Tidak hanya itu, Pertamina juga terus berkoordinasi dengan Pemerintah Kabupaten Rokan Hilir dan berbagai pihak terkait guna mengidentifikasi kendala distribusi yang terjadi di lapangan serta mencari solusi bersama untuk mengoptimalkan penyaluran LPG 3 kilogram kepada masyarakat. 

Saat ini, Pertamina memperkuat pengawasan dan keandalan distribusi LPG melalui pemantauan intensif terhadap penyaluran di tingkat pangkalan. Langkah tersebut dilakukan untuk memastikan pasokan LPG tersedia sesuai kebutuhan masyarakat dan tepat sasaran. 

Pertamina juga mengimbau masyarakat untuk membeli LPG 3 kilogram di pangkalan resmi agar memperoleh harga sesuai ketentuan yang telah ditetapkan pemerintah. 

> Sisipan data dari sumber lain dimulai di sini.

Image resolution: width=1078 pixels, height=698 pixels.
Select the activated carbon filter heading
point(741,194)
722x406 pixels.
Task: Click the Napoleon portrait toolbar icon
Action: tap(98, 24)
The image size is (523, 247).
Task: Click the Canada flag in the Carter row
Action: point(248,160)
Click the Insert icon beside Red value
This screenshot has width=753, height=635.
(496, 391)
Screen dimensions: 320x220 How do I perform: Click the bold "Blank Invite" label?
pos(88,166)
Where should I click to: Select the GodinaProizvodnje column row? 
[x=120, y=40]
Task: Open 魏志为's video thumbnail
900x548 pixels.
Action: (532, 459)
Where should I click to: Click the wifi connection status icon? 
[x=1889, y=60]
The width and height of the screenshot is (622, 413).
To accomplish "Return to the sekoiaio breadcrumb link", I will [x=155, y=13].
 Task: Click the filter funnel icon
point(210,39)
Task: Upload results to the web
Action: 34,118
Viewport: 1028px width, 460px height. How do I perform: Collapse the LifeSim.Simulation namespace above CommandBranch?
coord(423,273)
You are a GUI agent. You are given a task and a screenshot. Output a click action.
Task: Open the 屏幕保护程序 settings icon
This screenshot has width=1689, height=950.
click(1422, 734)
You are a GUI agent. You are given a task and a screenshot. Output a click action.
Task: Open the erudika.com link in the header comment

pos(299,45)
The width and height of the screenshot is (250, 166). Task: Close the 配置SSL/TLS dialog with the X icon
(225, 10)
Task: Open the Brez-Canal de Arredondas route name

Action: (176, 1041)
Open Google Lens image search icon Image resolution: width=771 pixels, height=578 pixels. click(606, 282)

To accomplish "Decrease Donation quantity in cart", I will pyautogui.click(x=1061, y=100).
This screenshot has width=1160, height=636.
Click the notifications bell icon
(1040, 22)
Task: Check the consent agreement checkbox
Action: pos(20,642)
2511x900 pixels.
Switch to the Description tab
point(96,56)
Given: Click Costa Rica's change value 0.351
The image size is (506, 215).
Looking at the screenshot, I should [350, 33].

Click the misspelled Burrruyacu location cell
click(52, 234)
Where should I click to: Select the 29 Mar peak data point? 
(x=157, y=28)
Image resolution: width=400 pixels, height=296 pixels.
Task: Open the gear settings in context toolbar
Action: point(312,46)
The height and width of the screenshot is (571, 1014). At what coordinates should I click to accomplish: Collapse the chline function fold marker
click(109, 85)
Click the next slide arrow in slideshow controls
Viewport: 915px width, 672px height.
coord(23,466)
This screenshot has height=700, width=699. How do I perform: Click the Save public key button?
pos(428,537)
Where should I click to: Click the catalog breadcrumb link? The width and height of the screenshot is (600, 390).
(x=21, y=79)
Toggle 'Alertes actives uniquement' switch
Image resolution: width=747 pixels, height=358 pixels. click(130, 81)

Apabila masyarakat menemukan indikasi penyimpangan dalam penyaluran maupun harga LPG bersubsidi, Pertamina meminta agar segera melaporkannya melalui Pertamina Contact Center 135 sehingga dapat ditindaklanjuti sesuai prosedur yang berlaku. 

Dengan berbagai langkah tersebut, Pertamina berharap kebutuhan LPG masyarakat Panipahan tetap terpenuhi dan distribusi energi dapat berjalan lancar di tengah meningkatnya permintaan.